白狐さんの初めてのゲームセンター

「ほら着いたぞ。ここだ。」

 駅前の一角にあるこの駅ビルのほぼ全てのフロアがゲームセンターになっているこの建物は、閉店時間まで多くの大人や学生などで賑わうスポットだ。

 実際食費は別で親が出してくれるため、休日などに友達とここで対戦ゲームで対戦するなどということもよくあることだ。

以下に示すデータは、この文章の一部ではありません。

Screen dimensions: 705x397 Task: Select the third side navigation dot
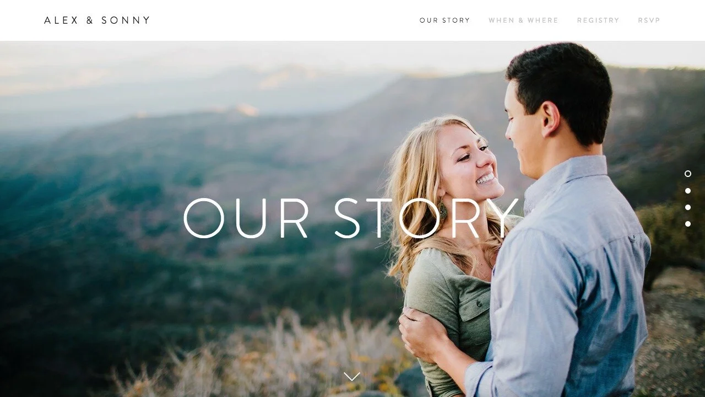tap(688, 207)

 「うわぁ……すごい人ですね!この人数は初詣とかじゃないと、普段見られないような量ですね……!」

 心菜は建物の中に居る沢山の人を見て驚きつつも中が気になっているようでビルの入り口の方へと向かうが、自動ドアの前で心菜は歩みを止める。

 「哲也さん、どうしましょう……。奥が見えるのに進めません!これと似たような物があったお店では近づくだけで開いたのに!」

 このビルは珍しく赤外線センサーで自動で開くドアでは無く、ボタンを押すことで開く半自動ドアなのだ。

 「このドアはこうやってここを押して開けるんだ。」

 俺はボタンを押してドアを開けると心菜はおぉと声を出す。


 早速店内に入ると、沢山のクレーンゲームが置いてある空間が目の前に広がる。

 「そういえば心菜はどんなのが欲しいんだ?俺の部屋に置いてあったようなやつか?」

 「あれはカッコよかったのでできれば欲しいです!哲也さんともお揃いになりますし!」

 お揃いという言葉に少しビクッとしたが、白狐と人間の感覚は違うと思って気にしないことにした。

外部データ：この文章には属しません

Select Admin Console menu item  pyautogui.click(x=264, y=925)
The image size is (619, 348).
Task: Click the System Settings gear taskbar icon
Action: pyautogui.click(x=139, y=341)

 俺は心菜と一緒に部屋に飾ってあったフィギュアの置いてあった台の場所へと向かう。

 しかし、そこにあったのは品切れになりましたという張り紙だった。

 「あれ……?この箱何も入ってませんね?」

 心菜は、品切れになったクレーンゲームの中身を背伸びして覗いている。


 「この張り紙、つまりこの箱の中身はもう無いってことですか?」

 心菜は少し涙目で俺の方を向いてくる。

 「落ち着けって、別の似たようなやつを探そう。な?」

 そういうと心菜は少し落ち着いたようで、一人で先に進み始めたので俺は少し離れた場所から追いかける。

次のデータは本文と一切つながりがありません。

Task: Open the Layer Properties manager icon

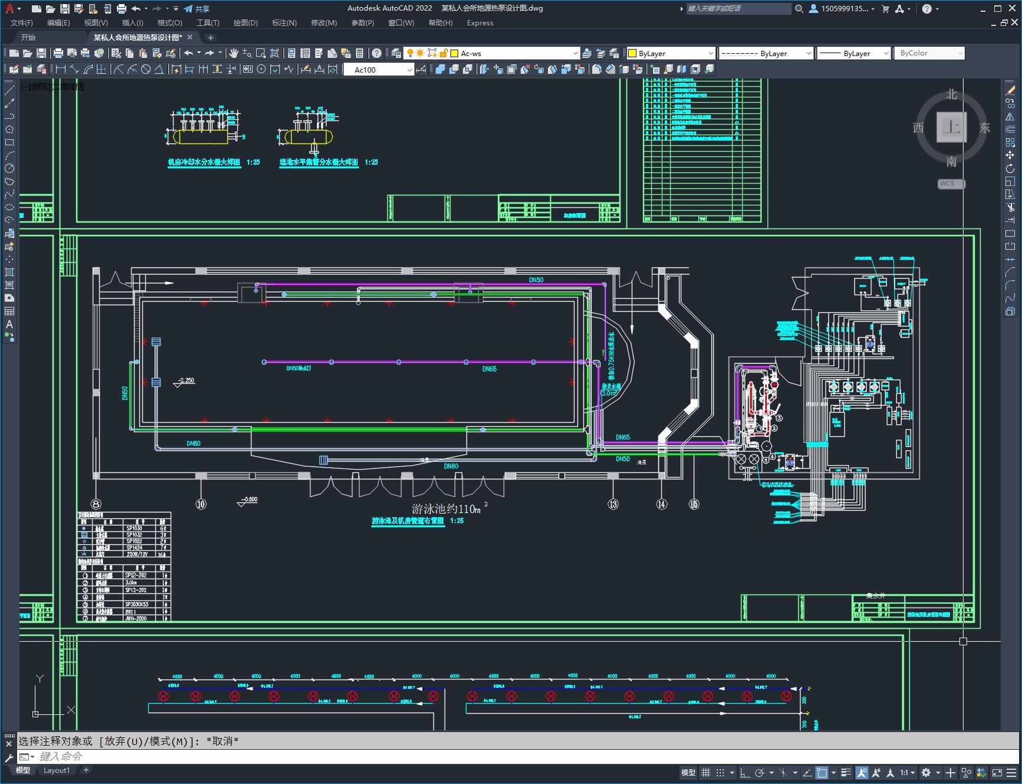Action: point(396,53)
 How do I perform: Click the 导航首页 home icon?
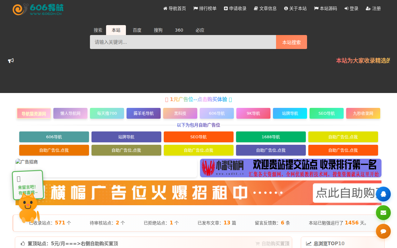point(165,8)

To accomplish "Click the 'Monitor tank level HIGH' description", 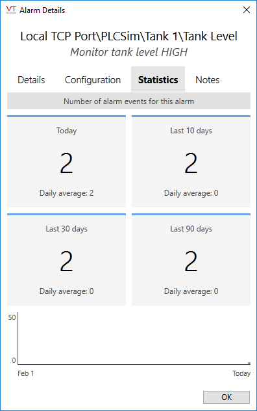I will click(x=129, y=52).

 心菜はそれぞれの台をじっと見てはまた次の台を見るということを繰り返していき、とある台の前で止まった。


 「ん?これは動物のぬいぐるみの台だけど……。」

 そう言った後で俺は心菜の目線の向いている方向を見て、すぐにどういうことか分かった。

 「これが桃伽様と重なって見えたんだな。」

 心菜が向いている方向にあったのは狐の形をしたぬいぐるみなのだが、見た目がものすごく桃伽にそっくりなのだ。

 「そうなんですよ!これやってみますね!」

 そう言って心菜は機械に1000円札を入れようとする。


 「ちょ、ちょっと待て!そのお札のままじゃできないぞ?コインに両替しないと!」

 俺は心菜を両替機の前に連れて行き、両替をさせる。

 心菜は出てくる沢山のコインに目を輝かせながらまた台の前へと戻り、コインを入れる。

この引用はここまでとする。